Les applications de rencontres en Chine sont de plus en plus réglementées par le gouvernement. Leur réglementation accrue fait partie des mesures prises par le gouvernement pour promouvoir le taux de natalité. Ces mesures ont des implications plus larges pour la communauté LGBTQ+, qui connaît présentement un recul de ses libertés.
Le cofondateur de ShanghaiPRIDE, Raymond Phang, explique que « l’identité LGBTQ+ n’est pas perçue comme étant un élément devant faire partie de la mentalité culturelle chinoise. C’est vu comme quelque chose d’étranger, une influence de l’Occident, et c’est utilisé comme outil pour diffuser de la propagande et des [programmes] politiques. »
La Chine connaît actuellement le plus bas taux de natalité de son histoire, d’après The Guardian.
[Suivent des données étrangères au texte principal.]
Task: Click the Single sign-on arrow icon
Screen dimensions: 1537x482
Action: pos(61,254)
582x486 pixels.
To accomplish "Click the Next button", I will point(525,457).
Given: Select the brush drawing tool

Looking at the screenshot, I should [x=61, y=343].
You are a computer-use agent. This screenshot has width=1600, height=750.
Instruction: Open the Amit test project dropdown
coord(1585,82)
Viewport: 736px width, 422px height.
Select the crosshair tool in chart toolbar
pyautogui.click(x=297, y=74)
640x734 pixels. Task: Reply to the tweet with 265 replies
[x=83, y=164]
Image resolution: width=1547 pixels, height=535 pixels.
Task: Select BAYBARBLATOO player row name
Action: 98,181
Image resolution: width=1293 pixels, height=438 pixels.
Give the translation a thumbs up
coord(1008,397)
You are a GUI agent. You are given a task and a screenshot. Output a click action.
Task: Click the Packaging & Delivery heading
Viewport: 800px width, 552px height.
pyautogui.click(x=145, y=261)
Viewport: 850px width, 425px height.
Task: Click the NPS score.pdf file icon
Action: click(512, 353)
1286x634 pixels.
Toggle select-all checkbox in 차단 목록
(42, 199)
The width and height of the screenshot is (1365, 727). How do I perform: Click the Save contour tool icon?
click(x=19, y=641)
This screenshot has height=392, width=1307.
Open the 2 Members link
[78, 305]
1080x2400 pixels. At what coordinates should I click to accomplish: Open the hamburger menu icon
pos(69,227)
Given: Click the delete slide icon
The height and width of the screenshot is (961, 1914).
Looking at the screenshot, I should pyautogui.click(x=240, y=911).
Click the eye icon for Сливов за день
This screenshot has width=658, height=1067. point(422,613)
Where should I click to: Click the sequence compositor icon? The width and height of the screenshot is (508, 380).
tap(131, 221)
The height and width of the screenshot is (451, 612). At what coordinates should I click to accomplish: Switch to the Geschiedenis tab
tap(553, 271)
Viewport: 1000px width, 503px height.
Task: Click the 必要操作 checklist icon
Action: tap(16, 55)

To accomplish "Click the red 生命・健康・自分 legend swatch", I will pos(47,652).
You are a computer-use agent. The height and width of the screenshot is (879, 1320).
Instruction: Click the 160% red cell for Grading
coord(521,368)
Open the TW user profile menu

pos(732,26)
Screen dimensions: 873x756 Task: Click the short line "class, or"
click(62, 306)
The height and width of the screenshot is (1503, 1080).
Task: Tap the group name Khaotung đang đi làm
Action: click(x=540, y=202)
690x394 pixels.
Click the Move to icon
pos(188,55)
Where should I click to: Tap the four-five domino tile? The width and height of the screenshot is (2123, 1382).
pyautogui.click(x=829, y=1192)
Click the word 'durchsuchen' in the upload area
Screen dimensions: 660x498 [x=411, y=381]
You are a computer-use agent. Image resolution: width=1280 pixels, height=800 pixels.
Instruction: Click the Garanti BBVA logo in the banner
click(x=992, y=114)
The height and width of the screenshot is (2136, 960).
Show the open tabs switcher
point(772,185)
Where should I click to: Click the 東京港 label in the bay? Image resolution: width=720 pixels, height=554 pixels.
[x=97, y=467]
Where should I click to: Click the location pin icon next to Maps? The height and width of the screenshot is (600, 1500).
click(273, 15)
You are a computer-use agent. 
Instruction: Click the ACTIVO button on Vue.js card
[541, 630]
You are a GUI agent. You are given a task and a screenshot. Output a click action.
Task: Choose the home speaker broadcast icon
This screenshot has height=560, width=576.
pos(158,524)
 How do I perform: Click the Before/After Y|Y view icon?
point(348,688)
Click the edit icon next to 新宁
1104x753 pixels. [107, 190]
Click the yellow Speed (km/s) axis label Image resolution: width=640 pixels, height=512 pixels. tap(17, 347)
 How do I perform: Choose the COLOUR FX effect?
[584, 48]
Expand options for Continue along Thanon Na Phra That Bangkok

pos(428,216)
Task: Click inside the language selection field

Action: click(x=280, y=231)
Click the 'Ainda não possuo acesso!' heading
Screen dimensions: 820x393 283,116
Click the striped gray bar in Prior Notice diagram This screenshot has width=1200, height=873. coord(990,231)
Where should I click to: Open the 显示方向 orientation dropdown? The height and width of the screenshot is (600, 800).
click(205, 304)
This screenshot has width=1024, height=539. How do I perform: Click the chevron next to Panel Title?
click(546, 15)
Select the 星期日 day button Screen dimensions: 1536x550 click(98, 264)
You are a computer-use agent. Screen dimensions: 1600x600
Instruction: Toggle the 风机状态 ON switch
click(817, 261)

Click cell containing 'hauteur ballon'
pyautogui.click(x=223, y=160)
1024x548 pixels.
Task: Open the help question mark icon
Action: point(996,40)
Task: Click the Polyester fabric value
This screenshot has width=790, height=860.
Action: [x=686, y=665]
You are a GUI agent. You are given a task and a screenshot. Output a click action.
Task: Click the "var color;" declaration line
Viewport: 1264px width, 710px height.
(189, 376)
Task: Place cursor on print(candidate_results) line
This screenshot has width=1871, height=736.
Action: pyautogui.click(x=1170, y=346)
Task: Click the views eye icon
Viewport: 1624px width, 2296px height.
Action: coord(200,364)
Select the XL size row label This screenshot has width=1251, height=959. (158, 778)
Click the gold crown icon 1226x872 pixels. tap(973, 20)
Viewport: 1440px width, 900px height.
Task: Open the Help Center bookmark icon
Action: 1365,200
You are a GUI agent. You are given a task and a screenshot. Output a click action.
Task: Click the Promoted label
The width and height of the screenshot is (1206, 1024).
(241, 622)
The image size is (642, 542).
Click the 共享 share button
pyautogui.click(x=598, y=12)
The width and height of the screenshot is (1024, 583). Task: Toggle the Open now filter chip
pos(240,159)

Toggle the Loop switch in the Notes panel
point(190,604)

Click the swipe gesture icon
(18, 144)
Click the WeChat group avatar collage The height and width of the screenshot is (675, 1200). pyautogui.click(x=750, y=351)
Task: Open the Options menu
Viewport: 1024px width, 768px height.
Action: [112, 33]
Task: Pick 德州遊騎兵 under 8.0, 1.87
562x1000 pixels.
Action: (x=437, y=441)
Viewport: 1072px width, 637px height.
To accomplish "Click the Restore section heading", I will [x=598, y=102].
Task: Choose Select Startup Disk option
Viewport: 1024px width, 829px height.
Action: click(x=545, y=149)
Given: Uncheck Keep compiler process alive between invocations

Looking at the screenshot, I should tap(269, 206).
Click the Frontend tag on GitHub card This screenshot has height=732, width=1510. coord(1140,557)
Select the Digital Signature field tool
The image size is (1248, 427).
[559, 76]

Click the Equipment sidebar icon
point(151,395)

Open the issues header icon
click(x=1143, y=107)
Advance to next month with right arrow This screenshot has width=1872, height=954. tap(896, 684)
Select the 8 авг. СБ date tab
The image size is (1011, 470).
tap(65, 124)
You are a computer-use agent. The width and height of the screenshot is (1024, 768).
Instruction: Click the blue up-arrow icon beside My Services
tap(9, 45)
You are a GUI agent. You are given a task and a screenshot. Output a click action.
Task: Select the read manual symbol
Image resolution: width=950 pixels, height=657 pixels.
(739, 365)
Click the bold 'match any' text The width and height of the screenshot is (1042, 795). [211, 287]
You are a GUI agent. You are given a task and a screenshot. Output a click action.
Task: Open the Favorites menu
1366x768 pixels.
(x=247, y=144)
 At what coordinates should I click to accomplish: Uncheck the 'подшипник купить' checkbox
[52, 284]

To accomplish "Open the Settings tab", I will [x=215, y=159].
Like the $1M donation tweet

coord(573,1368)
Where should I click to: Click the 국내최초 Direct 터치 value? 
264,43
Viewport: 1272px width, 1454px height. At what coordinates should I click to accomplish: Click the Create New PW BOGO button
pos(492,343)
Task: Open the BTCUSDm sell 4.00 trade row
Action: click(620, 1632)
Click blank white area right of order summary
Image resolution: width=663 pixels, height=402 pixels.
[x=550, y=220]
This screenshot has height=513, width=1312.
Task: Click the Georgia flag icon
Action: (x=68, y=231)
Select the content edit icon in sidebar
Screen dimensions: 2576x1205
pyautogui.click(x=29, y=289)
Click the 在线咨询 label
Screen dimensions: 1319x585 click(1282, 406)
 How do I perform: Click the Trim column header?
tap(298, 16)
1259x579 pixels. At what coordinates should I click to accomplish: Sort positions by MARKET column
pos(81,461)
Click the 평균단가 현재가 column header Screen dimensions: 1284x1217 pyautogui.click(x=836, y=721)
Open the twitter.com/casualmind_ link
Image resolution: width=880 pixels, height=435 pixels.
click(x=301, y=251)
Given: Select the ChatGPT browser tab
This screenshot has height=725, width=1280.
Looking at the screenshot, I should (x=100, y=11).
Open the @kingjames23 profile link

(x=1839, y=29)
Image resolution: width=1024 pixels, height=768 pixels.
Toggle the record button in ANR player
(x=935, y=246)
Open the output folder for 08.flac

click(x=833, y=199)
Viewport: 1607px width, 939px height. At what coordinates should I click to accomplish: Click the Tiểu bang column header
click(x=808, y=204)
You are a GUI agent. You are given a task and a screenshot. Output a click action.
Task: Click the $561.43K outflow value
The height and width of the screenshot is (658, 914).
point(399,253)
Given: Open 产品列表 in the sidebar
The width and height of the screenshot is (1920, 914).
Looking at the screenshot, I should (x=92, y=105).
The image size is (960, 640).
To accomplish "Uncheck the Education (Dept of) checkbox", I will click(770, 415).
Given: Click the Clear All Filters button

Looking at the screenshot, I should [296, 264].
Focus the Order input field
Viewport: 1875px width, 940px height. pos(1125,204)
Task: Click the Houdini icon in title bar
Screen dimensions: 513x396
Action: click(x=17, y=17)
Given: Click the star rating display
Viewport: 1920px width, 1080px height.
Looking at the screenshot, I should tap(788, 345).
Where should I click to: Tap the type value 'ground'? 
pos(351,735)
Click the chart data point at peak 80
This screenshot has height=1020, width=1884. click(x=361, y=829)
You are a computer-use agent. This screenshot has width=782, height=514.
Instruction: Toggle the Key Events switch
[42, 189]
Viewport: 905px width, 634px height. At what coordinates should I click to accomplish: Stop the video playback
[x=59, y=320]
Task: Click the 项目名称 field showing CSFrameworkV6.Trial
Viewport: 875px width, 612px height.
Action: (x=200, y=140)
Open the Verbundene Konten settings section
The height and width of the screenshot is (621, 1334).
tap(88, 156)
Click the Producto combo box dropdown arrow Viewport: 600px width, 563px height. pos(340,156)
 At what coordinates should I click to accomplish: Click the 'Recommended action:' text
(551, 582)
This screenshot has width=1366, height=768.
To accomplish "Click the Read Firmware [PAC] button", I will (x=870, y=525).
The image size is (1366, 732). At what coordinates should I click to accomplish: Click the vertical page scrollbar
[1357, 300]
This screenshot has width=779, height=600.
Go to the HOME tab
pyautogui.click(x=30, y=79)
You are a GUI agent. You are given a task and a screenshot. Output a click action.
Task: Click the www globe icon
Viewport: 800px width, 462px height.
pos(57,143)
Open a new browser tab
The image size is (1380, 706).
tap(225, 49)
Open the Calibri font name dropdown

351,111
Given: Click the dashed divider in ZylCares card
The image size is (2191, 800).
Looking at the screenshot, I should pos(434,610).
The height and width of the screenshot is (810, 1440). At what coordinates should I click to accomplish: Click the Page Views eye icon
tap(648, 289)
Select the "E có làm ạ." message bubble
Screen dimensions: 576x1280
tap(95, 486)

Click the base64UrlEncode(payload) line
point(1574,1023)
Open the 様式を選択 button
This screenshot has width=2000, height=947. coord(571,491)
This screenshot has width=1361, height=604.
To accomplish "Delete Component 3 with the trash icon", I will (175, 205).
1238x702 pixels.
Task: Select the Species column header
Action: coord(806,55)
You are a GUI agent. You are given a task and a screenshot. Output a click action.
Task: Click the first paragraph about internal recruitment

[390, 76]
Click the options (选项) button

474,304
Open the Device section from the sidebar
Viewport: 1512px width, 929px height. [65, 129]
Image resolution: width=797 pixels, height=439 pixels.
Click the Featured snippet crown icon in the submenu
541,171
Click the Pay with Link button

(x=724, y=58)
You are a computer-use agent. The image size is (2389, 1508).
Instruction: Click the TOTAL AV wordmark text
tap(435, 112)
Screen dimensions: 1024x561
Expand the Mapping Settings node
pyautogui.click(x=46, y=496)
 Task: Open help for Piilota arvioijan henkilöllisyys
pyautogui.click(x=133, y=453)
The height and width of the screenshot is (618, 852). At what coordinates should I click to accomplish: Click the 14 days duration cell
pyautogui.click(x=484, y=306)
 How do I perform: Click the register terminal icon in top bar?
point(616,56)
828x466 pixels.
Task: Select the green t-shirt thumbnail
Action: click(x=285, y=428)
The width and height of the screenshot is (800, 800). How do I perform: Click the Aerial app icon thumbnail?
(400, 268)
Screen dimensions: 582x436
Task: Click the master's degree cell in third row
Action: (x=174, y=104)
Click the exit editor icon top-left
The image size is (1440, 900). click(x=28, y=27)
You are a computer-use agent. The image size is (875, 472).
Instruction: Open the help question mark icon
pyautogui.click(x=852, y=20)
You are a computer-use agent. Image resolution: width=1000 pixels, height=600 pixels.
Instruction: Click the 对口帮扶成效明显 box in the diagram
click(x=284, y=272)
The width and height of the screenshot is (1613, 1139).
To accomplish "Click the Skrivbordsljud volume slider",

Le contrôle des applications de rencontres représente notamment une tentative de créer des couples, de potentiels mariages et peut-être de futures familles..
M. Phang précise que les droits des personnes LGBTQ+ ne sont pas protégés en Chine et que peu de mesures antidiscriminatoires sont mises en place pour protéger la communauté, bien que l’homosexualité soit légale depuis 1997.
Le contrôle numérique
Dans le cadre de la promotion du taux de natalité et des rencontres, des mesures sont prises par le gouvernement pour promouvoir les rencontres. Parmi ces mesures figurent l’organisation d’évènements pour provoquer des rencontres ou encore l’instauration de politiques profertilité facilitant les naissances.
Dans ces mesures figure également l’application de rencontre Palm Guixi qui a été lancée dans la ville de Guixi par le gouvernement chinois et vise à créer des « matchs » grâce aux données numériques récoltées sur les habitants et les habitantes. Ariane Ollier-Malaterre, professeure à l’UQAM spécialisée dans la surveillance en Chine, explique que le contrôle et la surveillance numérique ne représentent rien de nouveau pour la population chinoise.
De nombreuses applications de rencontre et réseaux sociaux sont déjà bannis, mais plusieurs Chinois et Chinoises continuent de les utiliser grâce à des réseaux privés virtuels (VPN). Selon Ariane Ollier-Malaterre, l’activité en ligne d’un individu comporte toujours des risques. « Sur une application de rencontres, on peut en révéler beaucoup sur soi et ces informations peuvent être stockées et utilisées contre nous », explique-t-elle.
« L’accumulation de petits faux pas sur les plateformes numériques viennent créer un profil, ajoute-t-elle. Selon les informations qui sont partagées, le profil peut être considéré comme briseur de confiance, “trust breaking”, donc un profil qui va à l’encontre des lois et des règlements. »
Ces « faux-pas » peuvent être lourds de conséquences pour les Chinois et les Chinoises, qui vivent dans un système de crédit social. Le jugement social qui se crée par ce contexte l’est tout autant, et encore plus pour la communauté LGBTQ+ : « La culture chinoise est beaucoup comme un troupeau de moutons : tout le monde fait une chose, donc tu dois le faire aussi, explique M. Phang. […] Tu ne veux pas être celui qui est différent, et tu ne vas pas célébrer cette différence. »
Il ajoute que « par rapport à la protection aux hauts niveaux de gestion et dans les politiques gouvernementales, l’identité LGBTQ+ n’est pas illégale, mais elle n’est pas légale non plus. Donc où nous retrouvons-nous? C’est repoussé aux familles et aux communautés de choisir comment ils acceptent la communauté. »
Des implications plus larges pour la communauté LGBTQ+
Les restrictions envers les applications de rencontres LGBTQ+ s’inscrivent dans une vague de répression des mouvements et de la mobilisation de la communauté. En 2020, ShanghaiPRIDE a été contraint d'annuler ses activités à cause de la pandémie.
Bien que l'événement ait été annulé pour des raisons sanitaires, Raymond Phang relate avoir observé un contrôle accru et davantage de questions de la part des autorités concernant l'événement. « C’est un signe que de plus en plus d’organisations seront victimes de restrictions », explique-t-il. En mai 2023, le Beijing LGBT Center a fermé, tout comme le LGBT Rights Advocacy in China en 2021.
Plusieurs organisations LGBTQ+ étudiantes ont également cessé leurs activités. « C’est triste à dire, mais en tant qu’organisateurs communautaires, on le voit venir, mentionne Raymond Phang. Il s'agit plutôt de savoir comment nous allons nous orienter tout en continuant à soutenir la communauté. Il y a assurément un besoin et il y a des choses qu’on peut faire, sauf que l’espace est de plus en plus limité. »
Le contrôle gouvernemental a des impacts sur les comportements de la population, d’après Mme Ollier-Malaterre, qu’elle qualifie d’obéissance par anticipation. : « L’obéissance par anticipation, c’est l’autocensure en anticipation d’un problème. L’individu va modifier son comportement pour se protéger. C’est un comportement adopté de manière conforme avec ce qui est attendu », explique-t-elle.
En 2023, les mesures de confinement se sont allégées en Chine. Pourtant, ShanghaiPRIDE n’a toujours pas repris ses activités en présentiel en Chine.